Si la Banque de France ne note pas de hausse des personnes en difficulté financière, de nombreux signaux montrent que certains ménages français peinent de plus en plus à payer leurs factures, qu'il s'agisse d'énergie, de logement ou même d'assurance.

Se dirige t-on enfin vers la fin de la hausse des prix ? Selon François Villeroy de Galhau, « nous avons en France passé le pic d'inflation ». Néanmoins, le gouverneur de la Banque de France estime qu'il ne s'agira « pas d'un pic, mais plutôt d'un haut plateau sur lequel nous devrons rester suffisamment longtemps ».

De fait, après avoir reflué à 4,3% sur un an en juillet, l'indice des prix à la consommation est repartie à la hausse en août (4,8%), selon l'Insee. Une mauvaise nouvelle, donc, pour de nombreux ménages qui font face à une baisse de leur pouvoir d'achat depuis de longs mois.
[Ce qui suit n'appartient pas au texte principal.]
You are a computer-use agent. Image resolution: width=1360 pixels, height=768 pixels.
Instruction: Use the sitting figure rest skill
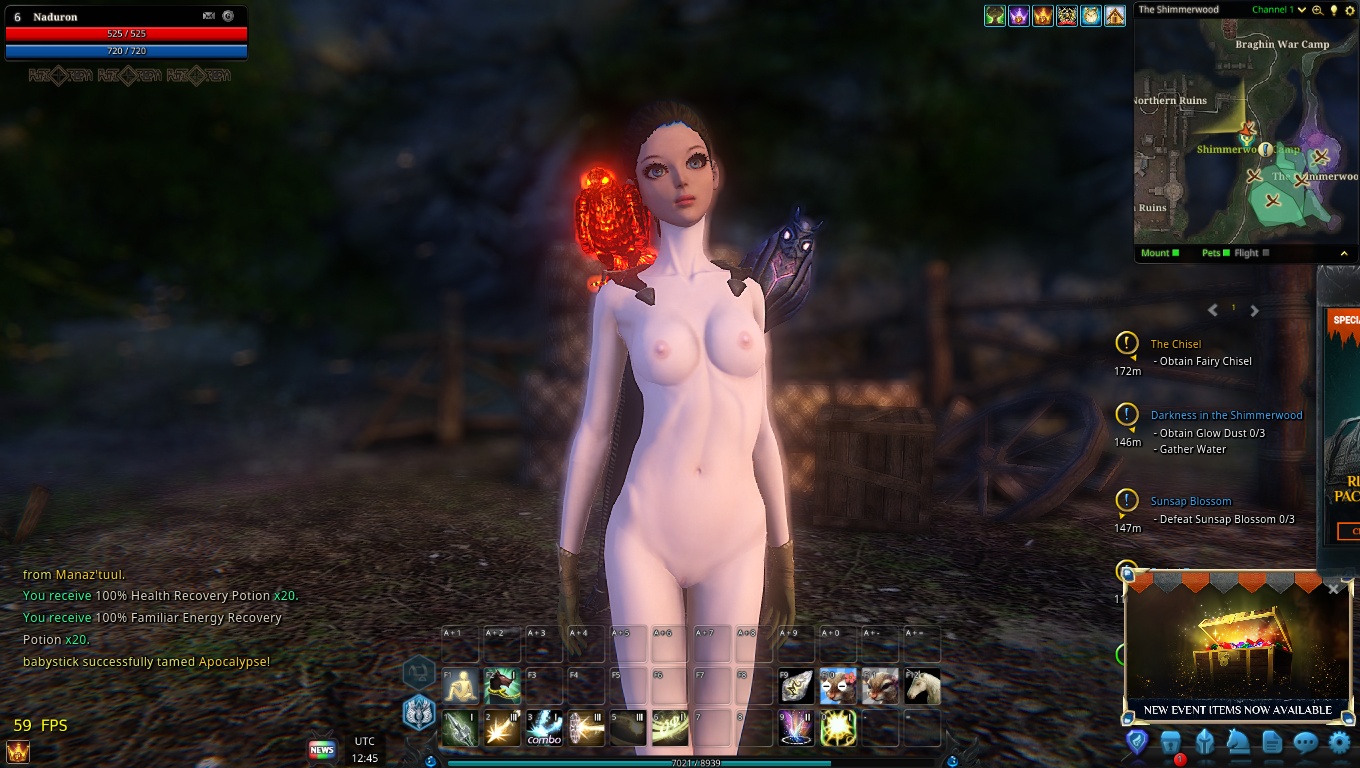461,686
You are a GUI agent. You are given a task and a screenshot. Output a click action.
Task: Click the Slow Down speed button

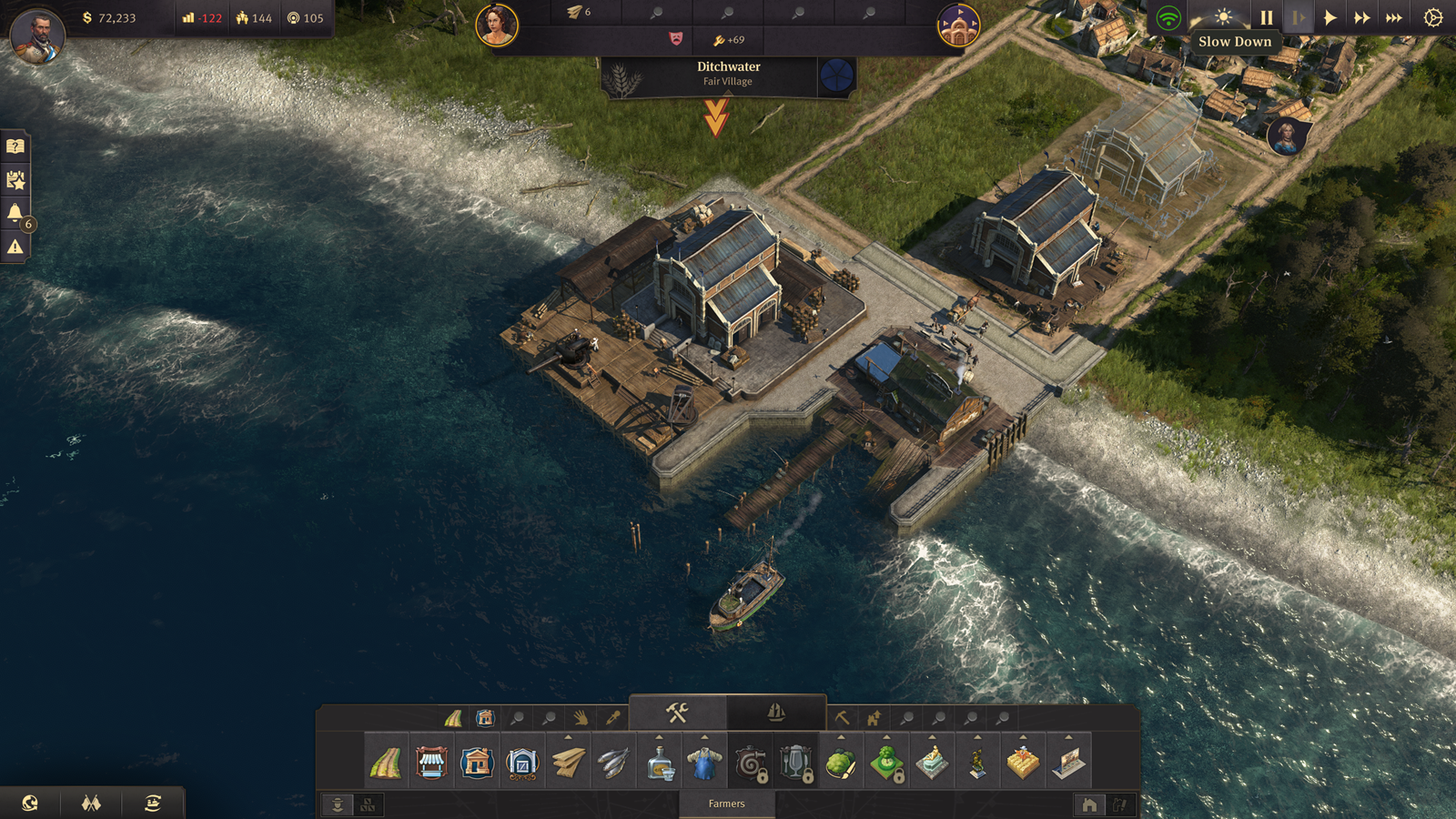(x=1298, y=17)
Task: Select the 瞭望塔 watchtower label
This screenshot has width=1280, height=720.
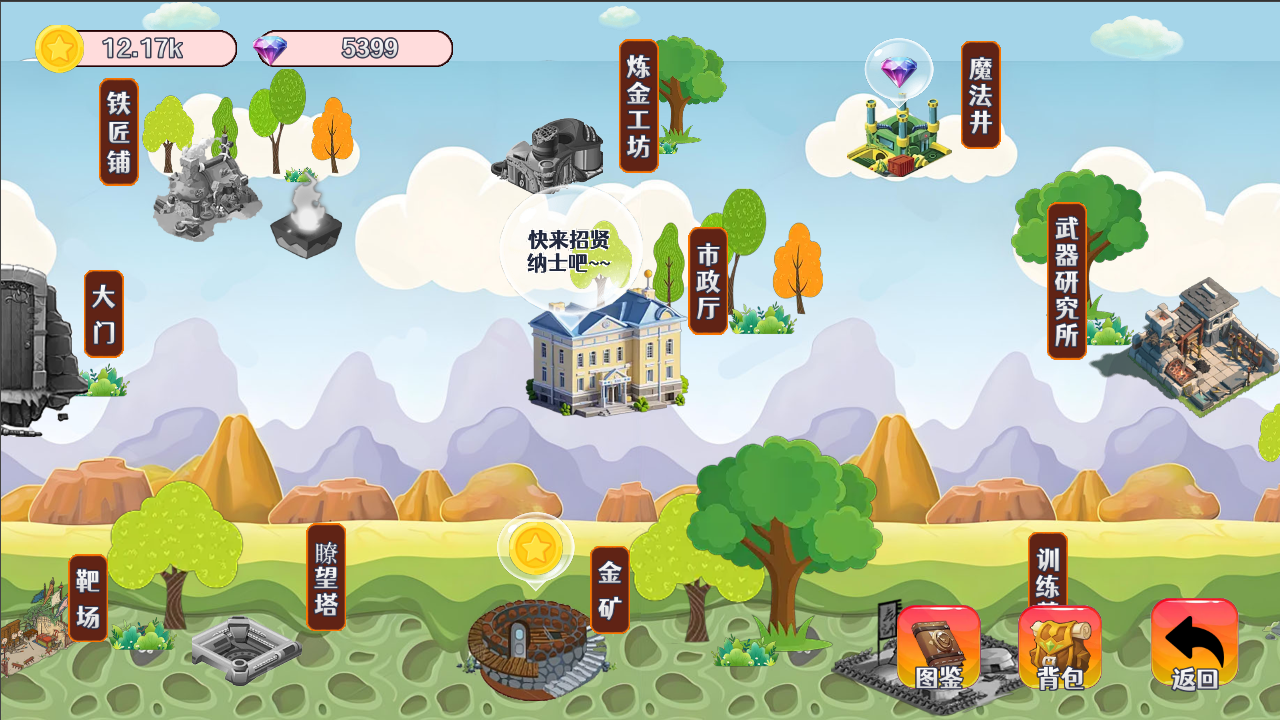Action: pos(326,577)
Dans le rapport annuel 2022 de son observatoire de l'inclusion bancaire, publié en juin, la Banque de France estimait à 4,1 millions, le nombre de clients « fragiles » au 31 décembre 2022, un chiffre stable par rapport à 2021.
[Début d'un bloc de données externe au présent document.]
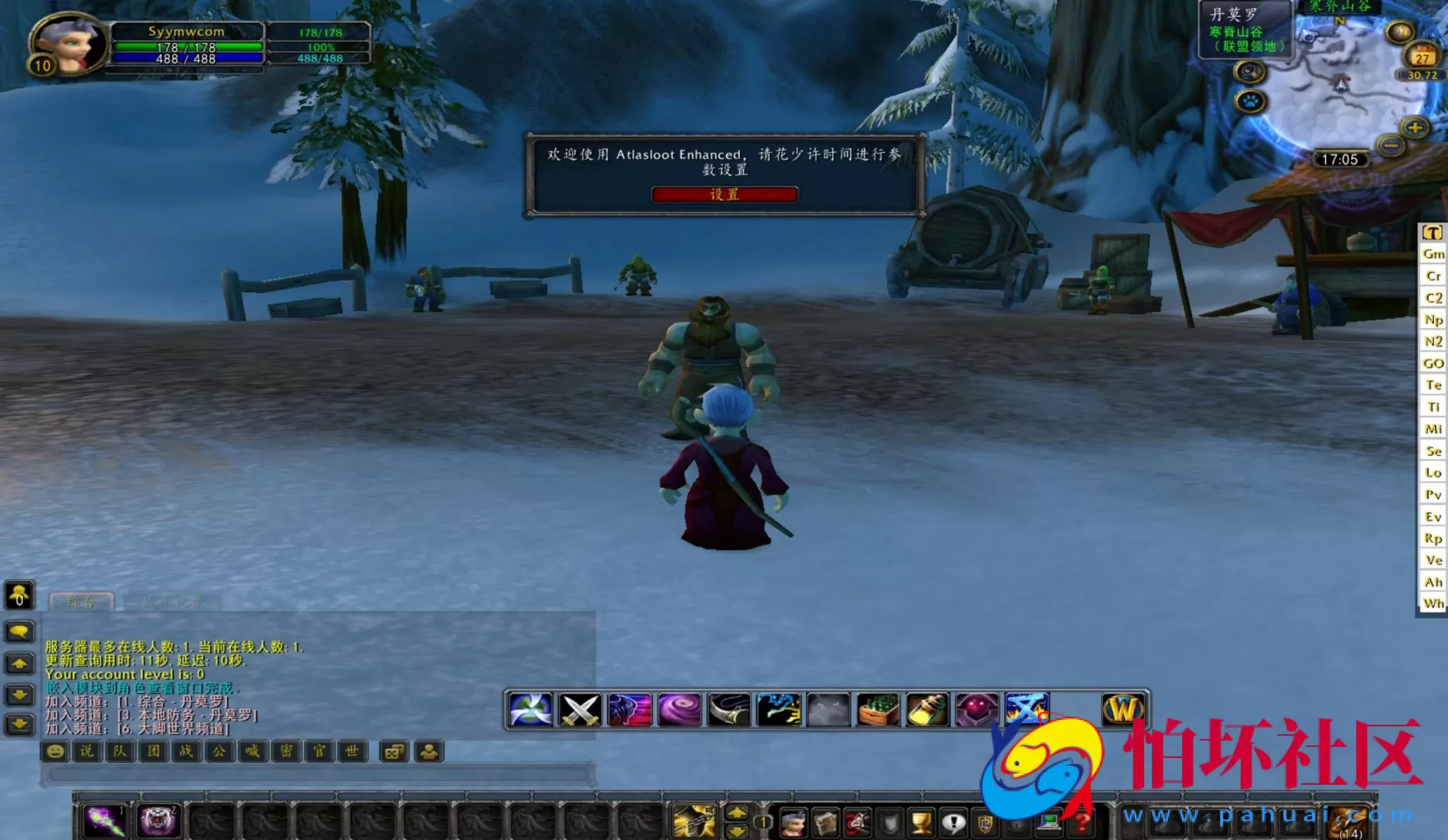Click the action bar page-up arrow
The height and width of the screenshot is (840, 1448).
point(737,812)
Les différentes banques contactées par MoneyVox confirment cette tendance. Si LCL constate « une très légère hausse de l'usage des découverts autorisés depuis un an, le recours aux découverts non autorisés est stable sur la période ».

D'après notre sondage, réalisée en partenariat avec YouGov, plus d'un Français sur 3 est à découvert ou l'a été au cours des 12 derniers mois. Et le montant moyen de ces découverts a tendance à augmenter.
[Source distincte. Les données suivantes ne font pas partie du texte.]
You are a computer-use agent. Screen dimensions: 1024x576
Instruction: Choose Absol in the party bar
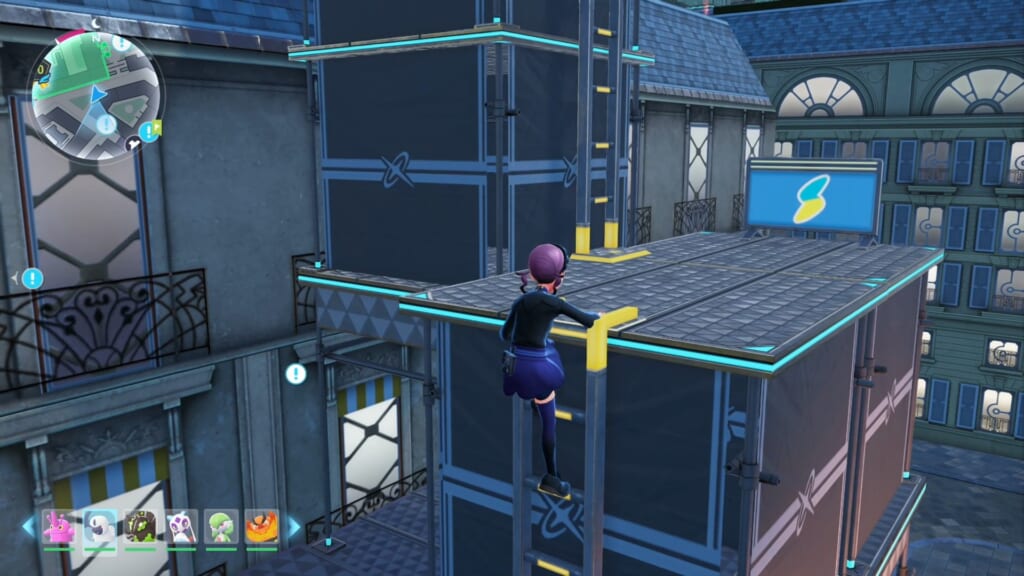(100, 526)
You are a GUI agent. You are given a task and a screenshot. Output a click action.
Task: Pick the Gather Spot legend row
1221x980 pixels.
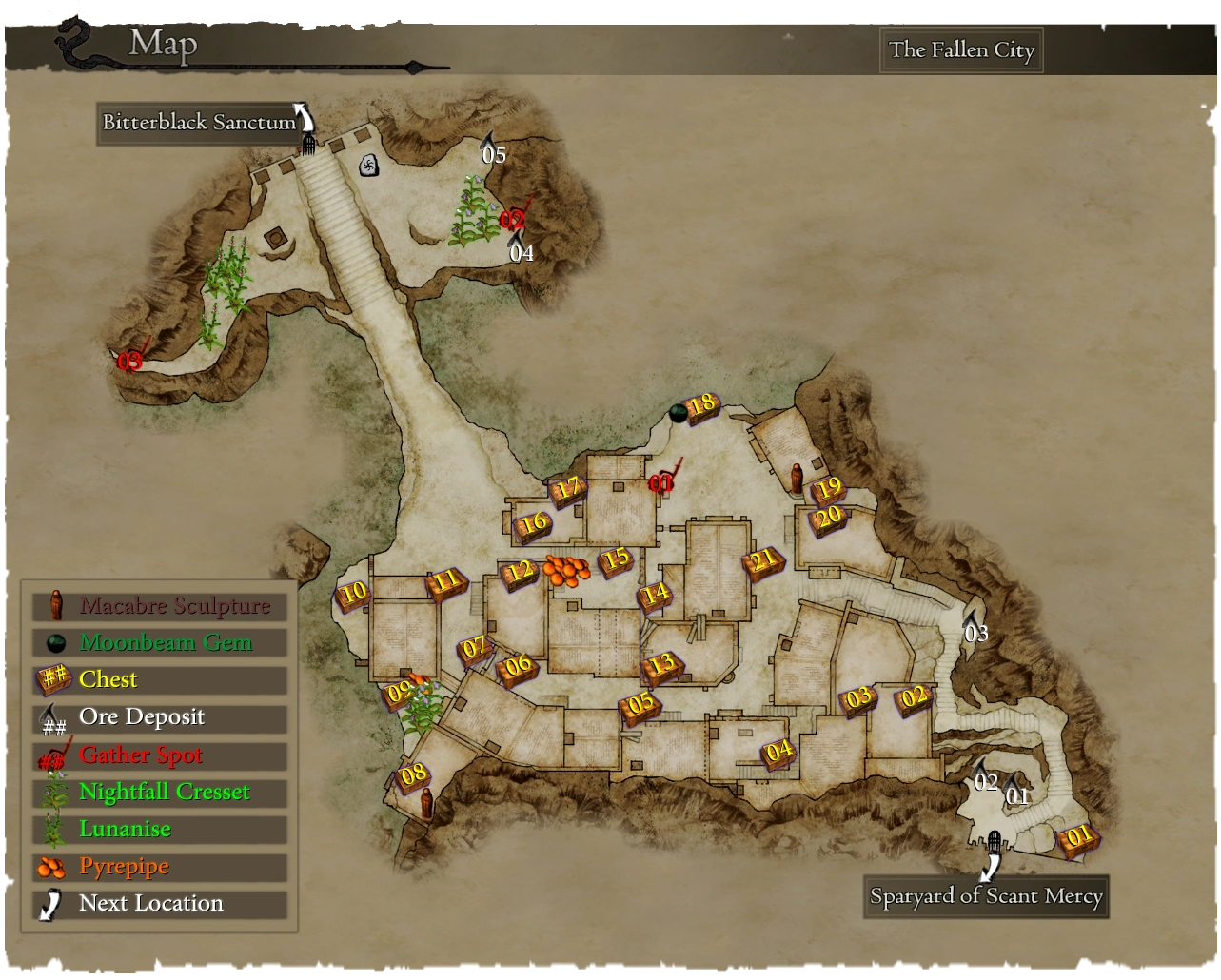159,755
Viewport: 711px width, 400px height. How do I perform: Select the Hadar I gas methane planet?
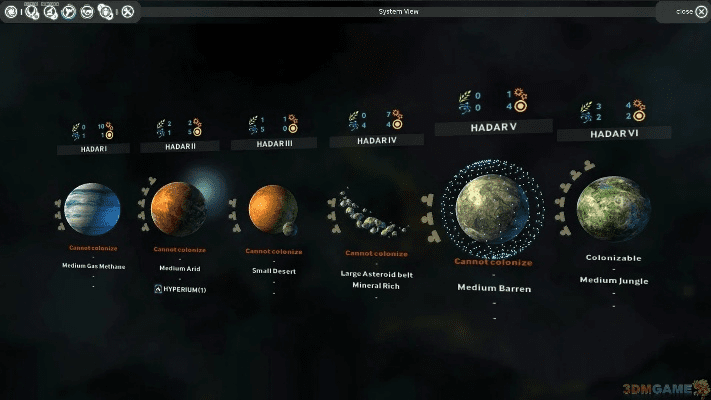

De son côté, le Crédit Coopératif assure que l'usage des découverts est en hausse depuis un an, mais que le nombre de cas de fragilité financière n'augmente pas, au contraire : « Nous avions 7 600 clients détectés en situation de fragilité financière à fin mai 2023, contre 8640 il y a un an », assure l'enseigne.

Une hausse des dossiers de surendettement

Mais les tous derniers chiffres semblent dessiner une hausse des difficultés. Le dernier baromètre mensuel de l'inclusion financière, publié mi-août par la Banque de France, montre que le nombre de dossiers de surendettement déposés est en hausse de 11% sur un an (10 075 en juillet 2023 contre 9 087 en juillet 2022).

En cumulé, à fin juillet, 71 628 dossiers ont été déposés depuis le début de l'année, contre 67 712 à la même période un an plus tôt. Le nombre de personnes nouvellement inscrites au fichier national des incidents de remboursement des crédits aux particuliers (FICP), qui recense les personnes qui ont rencontré des difficultés dans le remboursement d'un crédit ou en situation de surendettement, dépasse les 500 000 à la fin juillet, en hausse de 15% par rapport à juillet 2022.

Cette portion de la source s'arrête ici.